== Work to do ==
Can you put the records starting at the line containing "This screenshot has height=2576, width=827." and ending at the line containing "(849, 125)." into a numbered list, one line per item, with blank lines omitted?

== Listing ==
— Begin —

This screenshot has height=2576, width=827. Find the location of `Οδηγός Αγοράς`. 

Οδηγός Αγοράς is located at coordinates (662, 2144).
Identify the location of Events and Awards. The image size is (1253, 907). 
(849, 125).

— End —
— Begin —

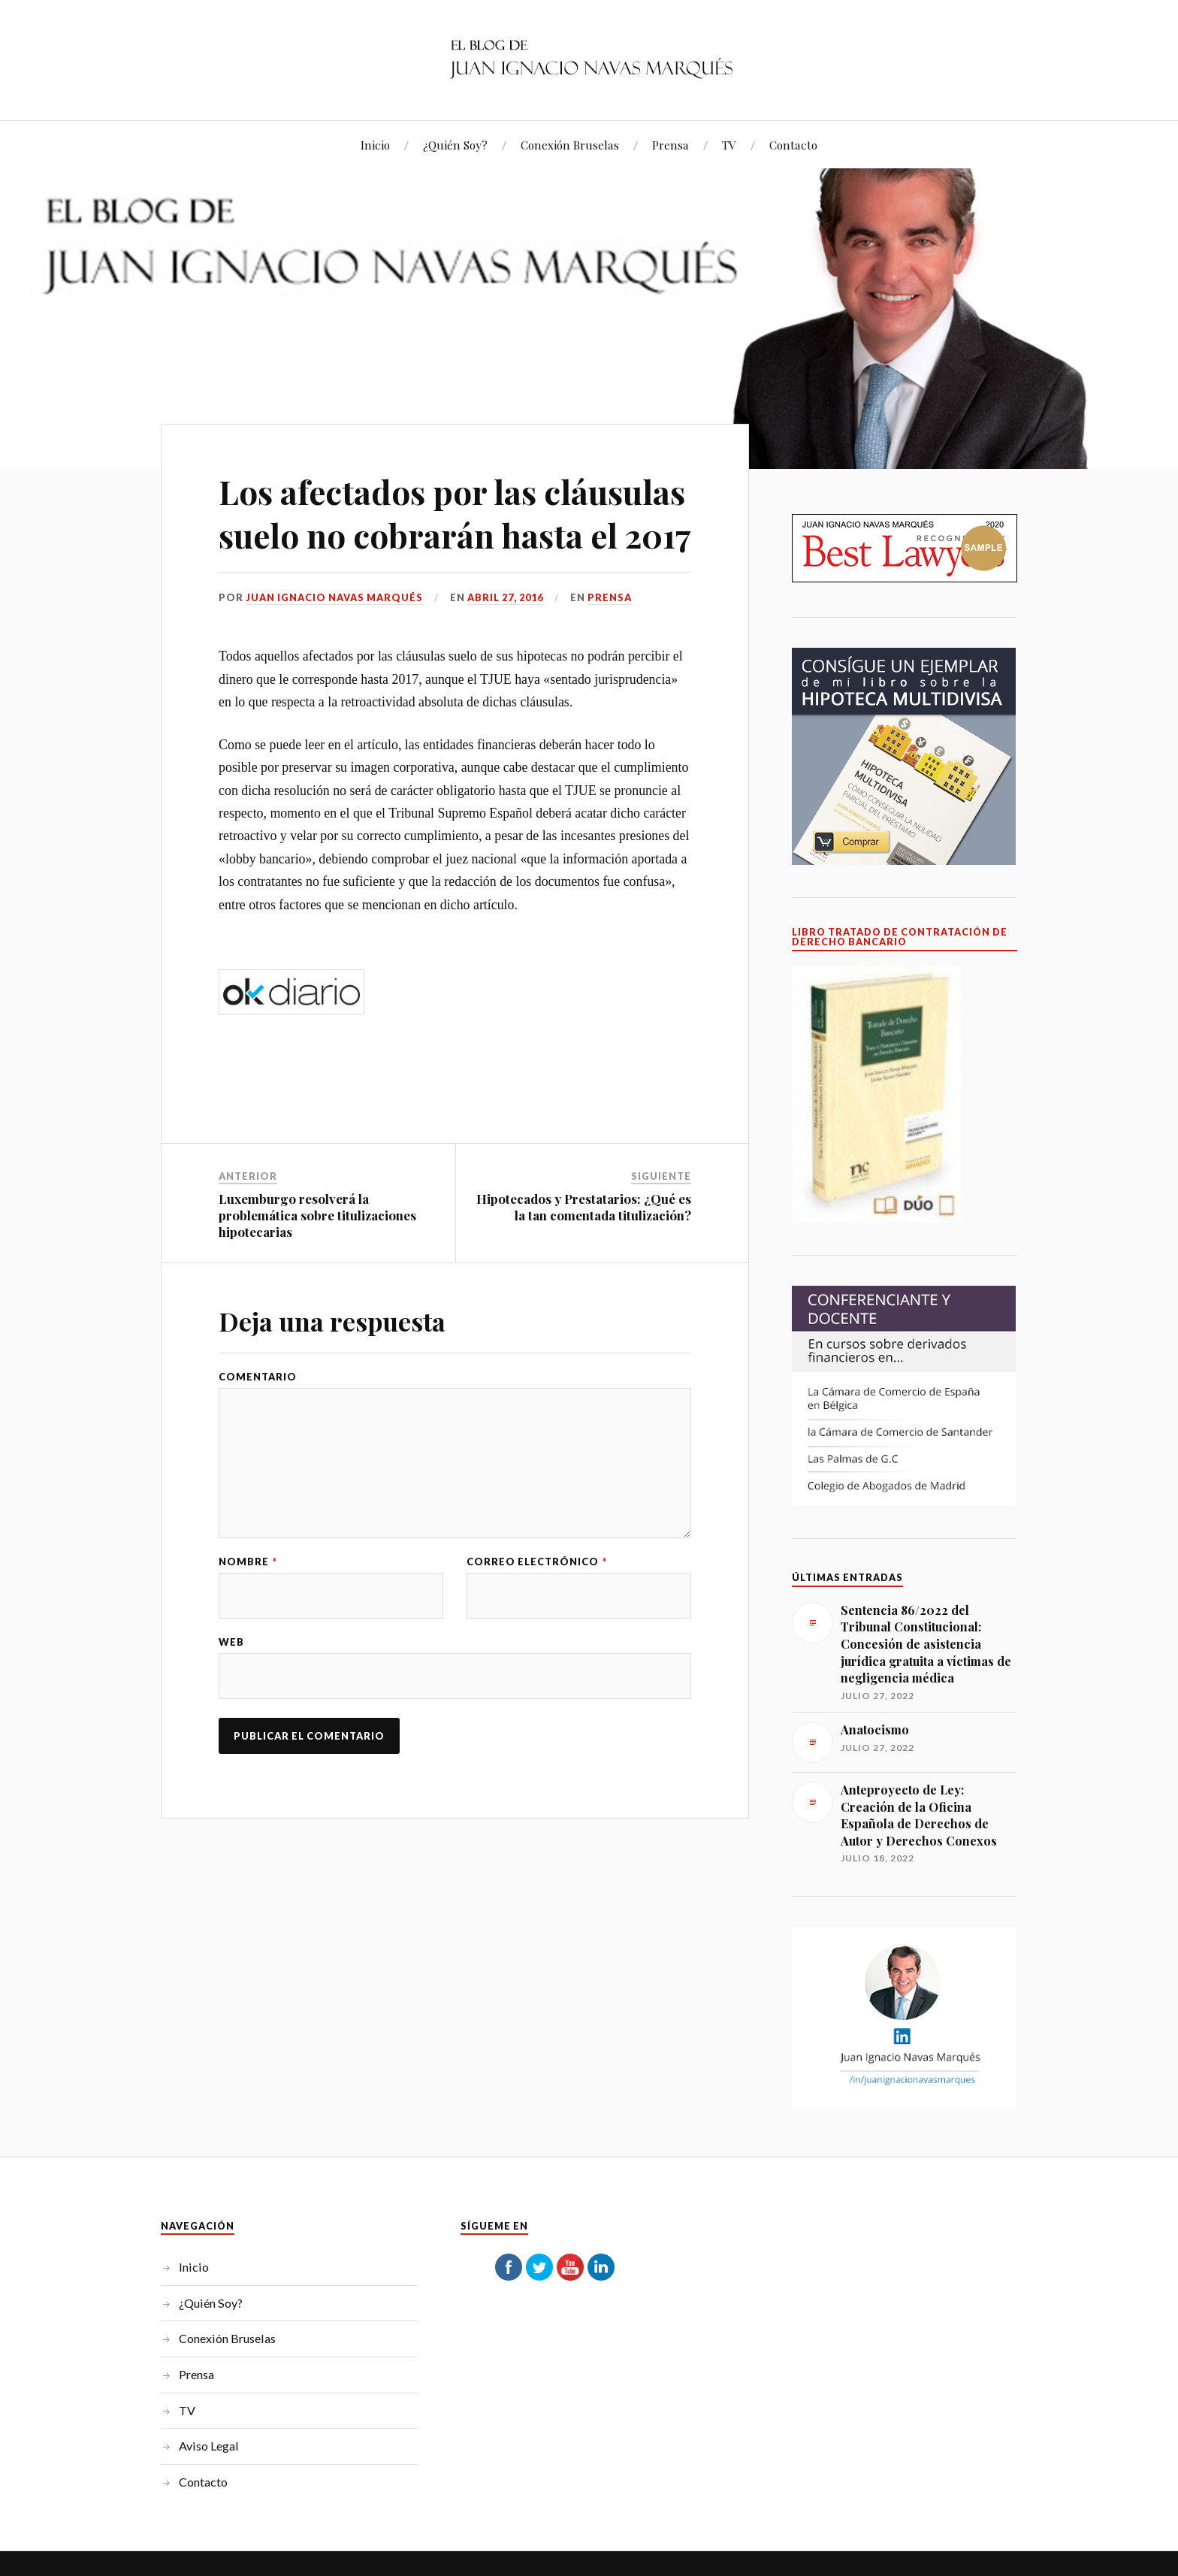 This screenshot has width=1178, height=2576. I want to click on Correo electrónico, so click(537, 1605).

— End —

== Task solution ==
1. This screenshot has height=2576, width=827. Find the location of `Οδηγός Αγοράς`. 
2. Οδηγός Αγοράς is located at coordinates (662, 2144).
3. Identify the location of Events and Awards. The image size is (1253, 907). 
4. (849, 125).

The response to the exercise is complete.